Eine Staatspleite Griechenlands würde die deutschen Steuerzahler nach einer aktuellen Schätzung der Dekabank kurzfristig 83 Milliarden Euro kosten. "Darin enthalten sind die deutschen Anteile an den Auszahlungen aus dem ersten und zweiten Rettungspaket für Athen von bisher 15 und 22 Milliarden Euro", sagte Dekabank-Experte Carsten Lüdemann der "Rheinischen Post".
Hinzu kämen weitere 13 Milliarden Euro an Verpflichtungen, die sich für Deutschland ergäben, weil die Europäische Zentralbank (EZB) im Pleitefall wertlose griechische Staatsanleihen in ihren Büchern stehen hätte.
Zudem müsse Deutschland 30 der 106 Milliarden Euro schultern, die die griechische Notenbank über das sogenannte Target-System der europäischen Notenbanken der Bundesbank schulde. Aus den Zahlungen des Internationalen Währungsfonds (IWF) für Griechenland ergäbe sich darüber hinaus für Deutschland ein Kostenanteil von drei Milliarden Euro.
Andere Experten gehen von mindestens 45 Milliarden Euro an Gesamtkosten für Deutschland aus. Diese Zahl nannte Matthias Kullas, Ökonom beim Centrum für Europäische Politik. Auch er verwies darauf, dass sich die Summe noch erhöhen könnte, wenn andere Euro-Krisenländer ihren Verpflichtungen beim Rettungsschirm nicht nachkommen können.
IWF will nicht mehr zahlen
In Finanzkreisen gibt es Spekulationen, dass der Internationale Währungsfonds (IWF) nicht mehr bereit ist, der Regierung in Athen über die bisherigen Zusagen hinaus Kredite zur Verfügung zu stellen.

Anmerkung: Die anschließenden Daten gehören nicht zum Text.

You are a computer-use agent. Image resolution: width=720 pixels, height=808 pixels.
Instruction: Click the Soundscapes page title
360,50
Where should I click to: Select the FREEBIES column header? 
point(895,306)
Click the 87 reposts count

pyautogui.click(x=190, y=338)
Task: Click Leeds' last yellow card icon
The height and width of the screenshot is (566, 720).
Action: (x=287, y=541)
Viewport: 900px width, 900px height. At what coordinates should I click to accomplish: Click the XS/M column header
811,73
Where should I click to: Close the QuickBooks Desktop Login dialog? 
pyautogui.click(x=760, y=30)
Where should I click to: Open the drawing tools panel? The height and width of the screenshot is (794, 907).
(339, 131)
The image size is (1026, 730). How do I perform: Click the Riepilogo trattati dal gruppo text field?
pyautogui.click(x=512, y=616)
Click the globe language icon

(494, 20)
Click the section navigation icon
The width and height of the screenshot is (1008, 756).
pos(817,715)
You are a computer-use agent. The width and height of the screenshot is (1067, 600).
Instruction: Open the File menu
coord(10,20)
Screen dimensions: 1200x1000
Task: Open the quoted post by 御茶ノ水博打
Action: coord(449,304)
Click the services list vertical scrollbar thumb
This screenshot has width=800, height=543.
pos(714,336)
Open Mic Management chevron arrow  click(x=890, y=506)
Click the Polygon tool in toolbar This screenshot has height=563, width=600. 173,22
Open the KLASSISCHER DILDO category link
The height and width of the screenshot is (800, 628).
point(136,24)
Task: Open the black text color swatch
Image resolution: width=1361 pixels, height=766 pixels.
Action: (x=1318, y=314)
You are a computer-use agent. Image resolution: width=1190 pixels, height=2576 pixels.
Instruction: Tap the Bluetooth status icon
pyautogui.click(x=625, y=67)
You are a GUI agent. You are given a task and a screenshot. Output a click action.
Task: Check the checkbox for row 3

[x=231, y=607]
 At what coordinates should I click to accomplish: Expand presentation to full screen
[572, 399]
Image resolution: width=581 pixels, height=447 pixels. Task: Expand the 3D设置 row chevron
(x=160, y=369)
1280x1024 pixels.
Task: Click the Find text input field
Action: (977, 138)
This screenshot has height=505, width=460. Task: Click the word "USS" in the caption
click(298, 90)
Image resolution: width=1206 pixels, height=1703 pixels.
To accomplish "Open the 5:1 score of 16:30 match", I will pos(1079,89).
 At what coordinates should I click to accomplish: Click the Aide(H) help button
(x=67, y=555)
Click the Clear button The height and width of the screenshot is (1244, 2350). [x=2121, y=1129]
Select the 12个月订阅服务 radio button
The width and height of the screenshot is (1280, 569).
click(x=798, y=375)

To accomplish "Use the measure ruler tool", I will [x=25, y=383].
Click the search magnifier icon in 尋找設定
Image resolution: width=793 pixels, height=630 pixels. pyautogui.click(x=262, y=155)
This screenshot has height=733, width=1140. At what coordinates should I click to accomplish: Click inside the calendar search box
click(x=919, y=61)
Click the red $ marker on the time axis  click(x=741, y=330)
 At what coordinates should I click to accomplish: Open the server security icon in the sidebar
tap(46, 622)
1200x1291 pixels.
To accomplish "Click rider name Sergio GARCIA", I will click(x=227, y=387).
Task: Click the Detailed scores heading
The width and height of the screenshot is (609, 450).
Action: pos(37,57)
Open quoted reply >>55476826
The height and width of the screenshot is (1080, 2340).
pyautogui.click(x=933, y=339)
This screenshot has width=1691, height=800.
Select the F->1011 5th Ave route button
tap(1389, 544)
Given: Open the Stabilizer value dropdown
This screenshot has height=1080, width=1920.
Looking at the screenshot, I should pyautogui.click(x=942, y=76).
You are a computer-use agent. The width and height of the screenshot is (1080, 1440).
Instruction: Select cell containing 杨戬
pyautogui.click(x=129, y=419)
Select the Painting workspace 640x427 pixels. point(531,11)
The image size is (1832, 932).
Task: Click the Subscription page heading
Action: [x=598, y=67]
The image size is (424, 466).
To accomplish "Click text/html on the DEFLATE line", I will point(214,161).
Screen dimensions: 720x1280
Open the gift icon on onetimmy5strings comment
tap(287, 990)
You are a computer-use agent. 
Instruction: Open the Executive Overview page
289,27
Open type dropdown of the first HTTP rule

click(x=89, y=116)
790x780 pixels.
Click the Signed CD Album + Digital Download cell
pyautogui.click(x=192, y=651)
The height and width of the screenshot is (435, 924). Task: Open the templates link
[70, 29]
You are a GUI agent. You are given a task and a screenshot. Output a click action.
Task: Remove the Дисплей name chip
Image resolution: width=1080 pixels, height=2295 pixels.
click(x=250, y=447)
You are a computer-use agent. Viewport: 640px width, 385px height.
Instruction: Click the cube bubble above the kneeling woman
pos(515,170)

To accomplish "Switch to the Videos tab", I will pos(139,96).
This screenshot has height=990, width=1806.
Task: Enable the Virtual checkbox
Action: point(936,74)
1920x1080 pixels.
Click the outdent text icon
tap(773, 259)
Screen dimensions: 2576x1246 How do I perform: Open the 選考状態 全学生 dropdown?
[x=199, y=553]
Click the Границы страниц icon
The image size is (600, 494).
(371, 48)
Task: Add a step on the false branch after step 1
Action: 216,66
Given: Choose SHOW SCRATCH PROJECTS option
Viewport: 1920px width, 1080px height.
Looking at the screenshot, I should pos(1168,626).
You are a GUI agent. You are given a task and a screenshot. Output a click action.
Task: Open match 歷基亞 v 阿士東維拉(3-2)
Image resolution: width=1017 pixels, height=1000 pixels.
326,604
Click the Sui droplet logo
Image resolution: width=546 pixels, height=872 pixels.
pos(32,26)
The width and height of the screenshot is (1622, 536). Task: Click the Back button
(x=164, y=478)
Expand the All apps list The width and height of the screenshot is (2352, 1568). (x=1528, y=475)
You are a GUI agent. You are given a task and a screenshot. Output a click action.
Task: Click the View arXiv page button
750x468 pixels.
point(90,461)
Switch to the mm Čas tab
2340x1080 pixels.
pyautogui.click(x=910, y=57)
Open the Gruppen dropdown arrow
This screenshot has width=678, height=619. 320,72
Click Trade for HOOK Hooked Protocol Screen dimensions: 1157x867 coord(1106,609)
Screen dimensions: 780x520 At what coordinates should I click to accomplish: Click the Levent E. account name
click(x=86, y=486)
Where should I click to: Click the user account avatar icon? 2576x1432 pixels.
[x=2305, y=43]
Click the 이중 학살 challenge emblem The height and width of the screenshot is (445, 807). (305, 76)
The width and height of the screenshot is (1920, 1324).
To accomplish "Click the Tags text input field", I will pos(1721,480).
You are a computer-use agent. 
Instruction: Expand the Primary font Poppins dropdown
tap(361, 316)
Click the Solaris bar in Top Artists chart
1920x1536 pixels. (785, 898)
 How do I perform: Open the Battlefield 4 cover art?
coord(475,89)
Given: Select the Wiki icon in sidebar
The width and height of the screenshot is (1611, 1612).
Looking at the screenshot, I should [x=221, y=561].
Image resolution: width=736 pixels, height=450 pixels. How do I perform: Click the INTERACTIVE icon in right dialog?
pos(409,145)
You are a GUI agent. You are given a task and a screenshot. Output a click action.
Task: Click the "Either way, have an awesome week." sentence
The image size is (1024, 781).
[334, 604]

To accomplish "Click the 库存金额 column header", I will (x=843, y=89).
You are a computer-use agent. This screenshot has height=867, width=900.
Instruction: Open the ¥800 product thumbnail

Wenn der IWF abspringen sollte, würden sich auch die anderen europäischen Länder zurückziehen. Ein Sprecher der EU-Kommission sagte, man sei "zuversichtlich, dass die nächste Tranche der Notkredite überwiesen wird". Zwar sei Athen erheblich in Verzug geraten, aber die neue Regierung wolle die Versäumnisse aufholen.
Während des Dauerwahlkampfes waren fast alle Reformvorhaben liegen geblieben. Euro-Gruppenchef Jean-Claude Juncker sagte: "Wir haben vereinbart, dass wir über die Situation Griechenlands dann wieder diskutieren, wenn der Befund der Troika vorliegt."
Die Äußerungen von Bundeswirtschaftsminister Philipp Rösler (FDP), er halte einen Austritt Griechenlands aus der Euro-Zone nicht mehr für unwahrscheinlich, sorgten für harte Reaktionen. SPD-Chef Sigmar Gabriel nannte die Äußerungen "hochgradig riskant".
Der grüne Fraktionschef Jürgen Trittin erklärte: "Ich rate dazu, die Mission der Troika abzuwarten, statt leichtfertig vor sich hin zu spekulieren." Er warf dem Minister Unaufrichtigkeit vor, weil Rösler gesagt hatte, es dürfe keine Vergemeinschaftung europäischer Schulden geben.
Deutschland hafte aber bereits jetzt für andere Staaten. Trittin: "Die Wahrheit ist: Herr Rösler lügt." Der FDP-Europaabgeordnete Jorgo Chatzimarkakis sagte "Welt Online": "Das Ausmaß der Unprofessionalität des Vizekanzlers und Wirtschaftsministers überrascht."